Why Your Garden Needs Mycorrhizal Fungi
All plants on Earth evolved in collaboration with fungi which formed the first “roots” (see “Mycorrhizal Fungi: Nature’s Most Intimate Relationship). Six hundred million years later all the plants we grow for food have their own root systems but the vast majority of these are still dependent on intimate connections with various fungus to source nutrients and water.
It’s taken our science and our agricultural practices a while (few thousand years!) to catch up with this reality. We tend to focus on amending the soil but neglect to tend to the mycorrhizal relationships that are truly essential for plant health and have developed farming methods that actively destroy those relationships without realizing it.
If you are growing any type of plant, be it for food, medicine or beauty, an understanding of the role of mycorrhizal fungi will help you increase plant health and yields and allow you to improve your soil.
Below is a summary of the benefits to plants from their symbiotic relationships with mycorrhizal fungi. This is taken from the highly recommended book “Mycorrhizal Planet” by Michael Phillips.
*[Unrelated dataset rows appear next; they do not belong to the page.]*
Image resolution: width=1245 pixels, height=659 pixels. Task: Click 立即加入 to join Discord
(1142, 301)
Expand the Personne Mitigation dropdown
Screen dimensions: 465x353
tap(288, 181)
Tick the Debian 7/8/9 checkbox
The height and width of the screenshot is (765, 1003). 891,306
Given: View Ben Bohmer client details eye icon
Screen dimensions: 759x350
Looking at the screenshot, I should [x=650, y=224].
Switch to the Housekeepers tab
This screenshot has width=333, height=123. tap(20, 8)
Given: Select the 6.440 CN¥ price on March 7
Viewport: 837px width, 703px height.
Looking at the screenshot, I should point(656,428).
Symbiosis Benefits to Plants
Seedlings
Prevents “damping off” disease
Reduces transplant shock
Supports root initiation on cuttings
Nutrition
Increased surface area of nutrient uptake
Unlocks phosphorus for plants
Acquires nitrogen from organic matter
Improves uptake of trace minerals
Enhances density of crops
Practical Advantages
Mediates heavy metal toxicity
Helps plants cope with soil salinity
Breaks up subsoil compaction layer
Suppresses non-mycorrhizal weeds
Cuts fertilizer requirements
Improves tolerance of higher soil temperatures
Field and Forest
Stabilized soil aggregates
Sequesters carbon
Improves plant growth and yield
Delivers moisture as needed
Augments deeper root penetration
Supressess root pathogens
Mycorrhizal Networking
Ensures balanced nutrient uptake
Ensures healthy forest succession
Facilitates plant-to-plant communication
Provides the foundation for ecosystem resiliency
Healthy Plant Metabolism
Improves rate of photosynthesis
Plays cofactor role in protein synthesis
Provides reserve energy in lipid form
Stimulates induced systemic resistance
These relationships have evolved over millions of years, they are complex and often very specific to a particular bioregion. We can’t simply introduce any mycorrhizal fungi to a garden and hope it will increase yields. In fact, this is likley to cause some problems.
Commercial mycorrhizal products are often marketed as a one-size fits all solution but typically these fungal strains are selected not for your specific garden but because they are easy to produce in a factory at a large scale and ship across the country.
You will have a lot more success introducing mycorrhizlas to your garden or farm if you start with those already present naturally in your area. Helping you learn how to do this is important to us, because we want you to be successful in your garden and because we want to facilitate these native, natural plant-fungal relationships that have been here for millions of years.